In my experience the vast majority of rules apply to the individual data objects.  It is also possible that there are rules that apply to the container as a whole.  For example, in our Address example, we might well have a rule that matches the state to the zip code to validate that they are consistent with each other. The pattern of these rules is very similar to that of the data object rules: is it valid, if it is not valid why is it not valid, and what must be done to make it valid.

In general the application will instantiate a number of rules and add these rules to a "rule manager" that is focused upon a specific data object or upon the container as a whole.  The logic that instantiates the rule will supply parameters that tailor the rule to the specific needs of the application.  For example, we could write a single rule to test for minimum and maximum values based upon parameters passed in to the constructor or to public properties of the rule.  Once written, this rule could be applied with different parameters to a wide variety of situations.
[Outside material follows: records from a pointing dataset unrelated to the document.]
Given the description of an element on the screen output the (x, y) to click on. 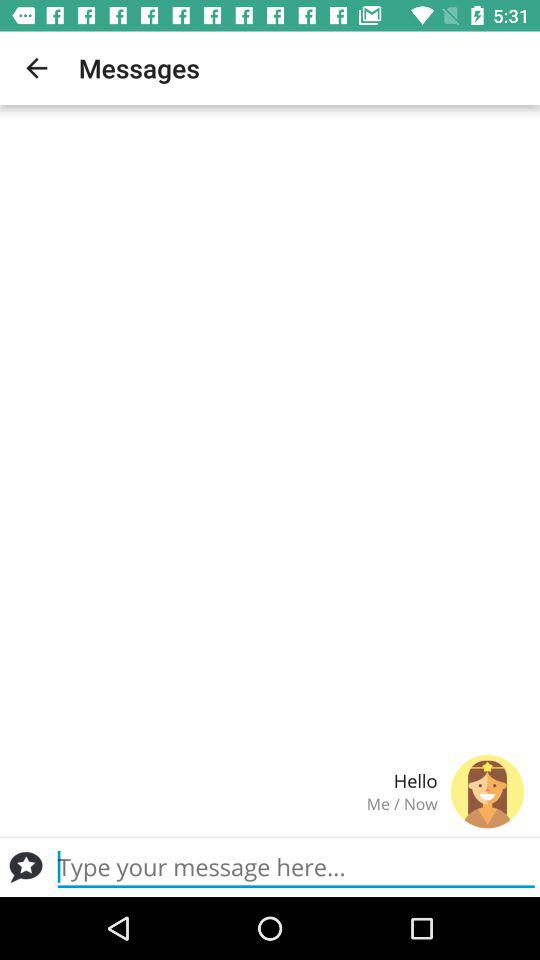
turn off the item at the bottom right corner (487, 791)
Given the description of an element on the screen output the (x, y) to click on. 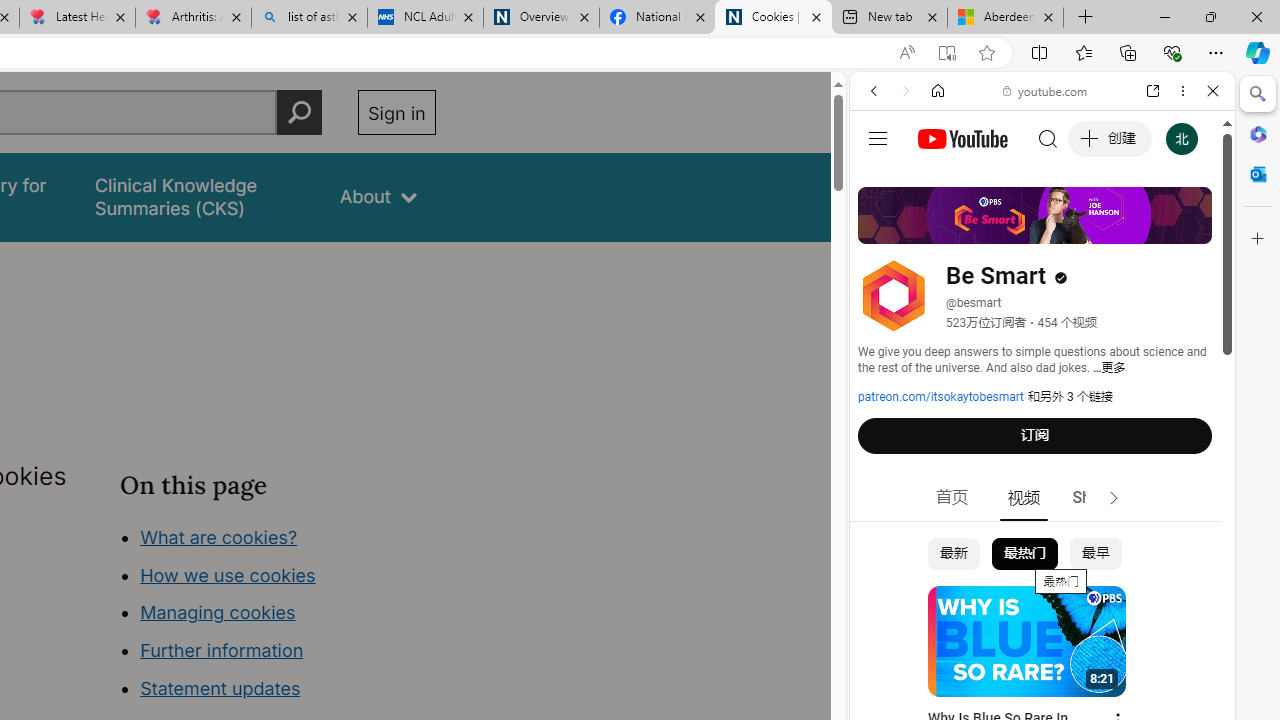
Google (1042, 494)
Shorts (1096, 497)
WEB   (882, 228)
false (198, 196)
Trailer #2 [HD] (1042, 594)
Given the description of an element on the screen output the (x, y) to click on. 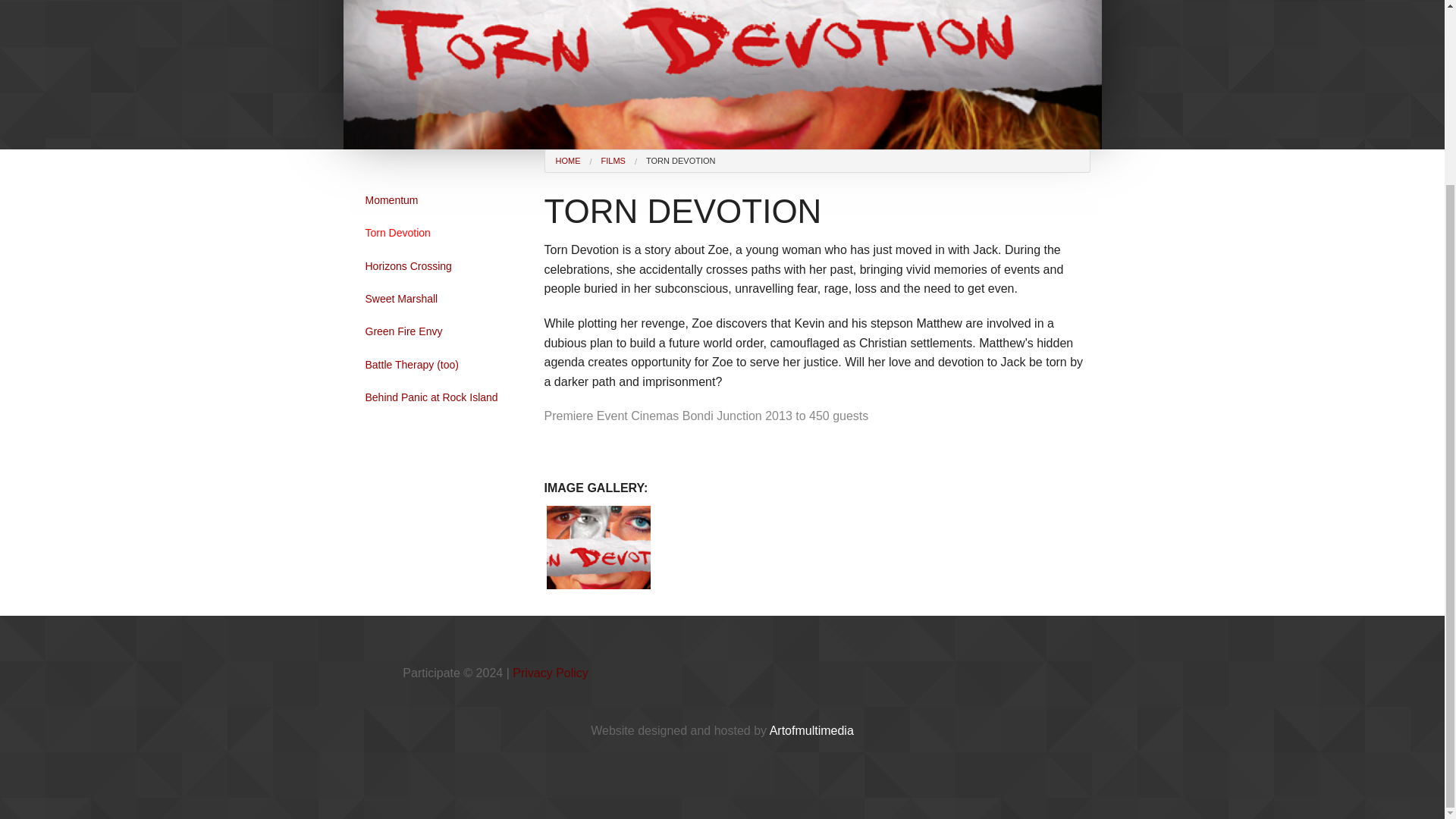
Torn Devotion (438, 232)
Torn Devotion (438, 232)
Artofmultimedia (811, 730)
HOME (566, 160)
Green Fire Envy (438, 330)
Behind Panic at Rock Island (438, 397)
Horizons Crossing (438, 266)
Momentum (438, 199)
Sweet Marshall (438, 298)
Horizons Crossing (438, 266)
TORN DEVOTION (680, 160)
Sweet Marshall (438, 298)
Momentum (438, 199)
FILMS (613, 160)
Privacy Policy (550, 672)
Given the description of an element on the screen output the (x, y) to click on. 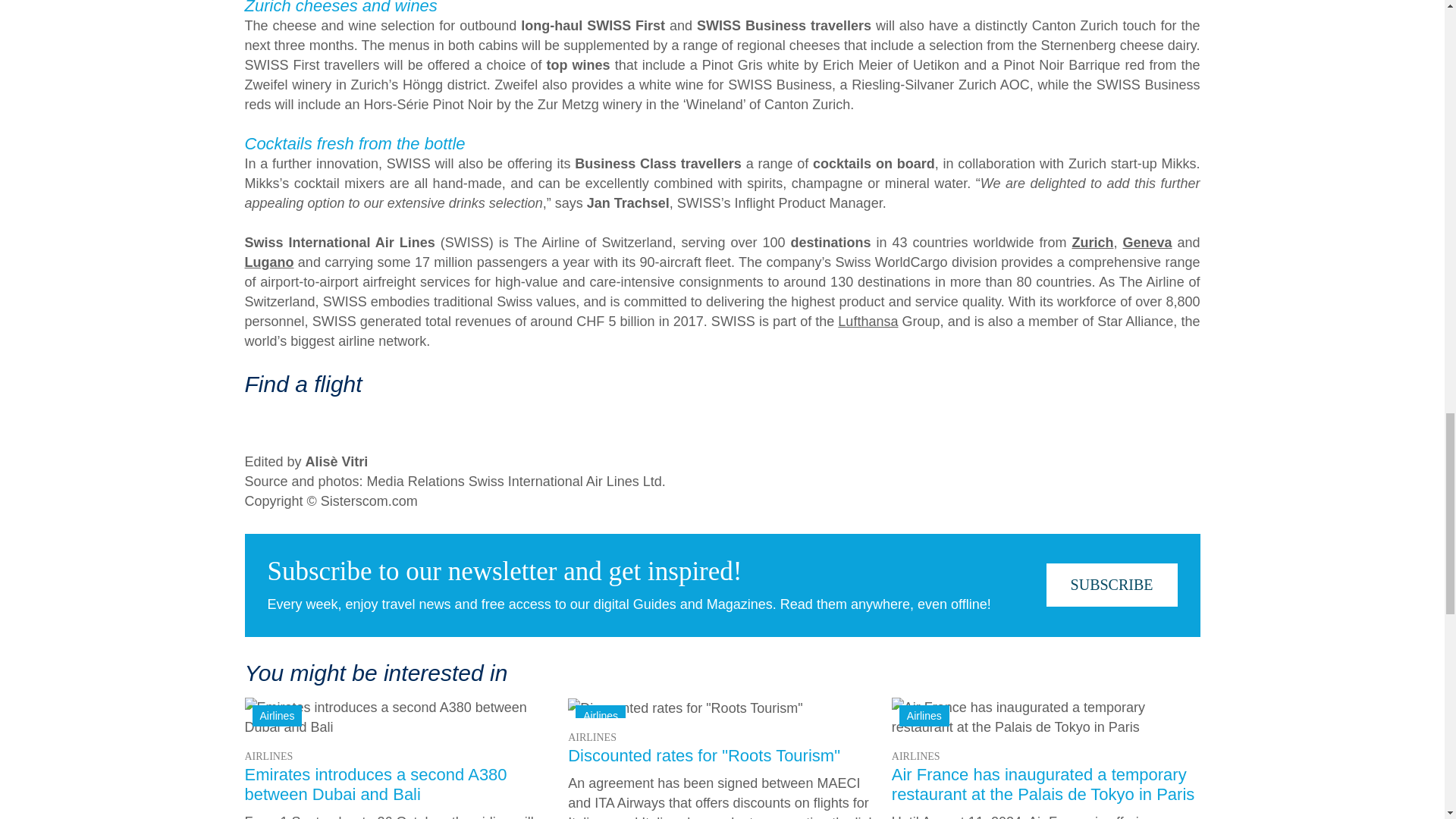
Lugano (269, 262)
Geneva (1147, 242)
Lufthansa (868, 321)
Zurich (1092, 242)
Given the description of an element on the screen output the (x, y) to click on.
I want to spend a paragraph on what comes back from applying one of these validation rules.  The initial or "na├»ve" approach would be to focus on the "is valid" aspect of the rule and only retrieve the error message or validation rule description if the "is valid" aspect returned a failure.  I want to propose to you that that's the wrong way to do it.  What I have done in the past is to create a specific class to hold the "validation result".  This "validation result" class contains the validity indicator, along with the error message and the rule message, as well as anything else that might be appropriate.  This approach "cleans out" the rule each time it is used and does not require the rule to retain knowledge of what it did the last time that it was applied.  I'll have more to say on this in a separate entry in this blog.

We need the ability to activate or deactivate a rule dynamically.  There are a couple of ways to achieve this.  One is to maintain a collection of active rules and either add or delete specific members in that collection depending upon the needs of the moment.  I think a somewhat better way is to create all of the rules at one time and provide a mechanism to enable or disable a specific rule within the collection.  This implies that we have a way to explicitly identify an individual rule.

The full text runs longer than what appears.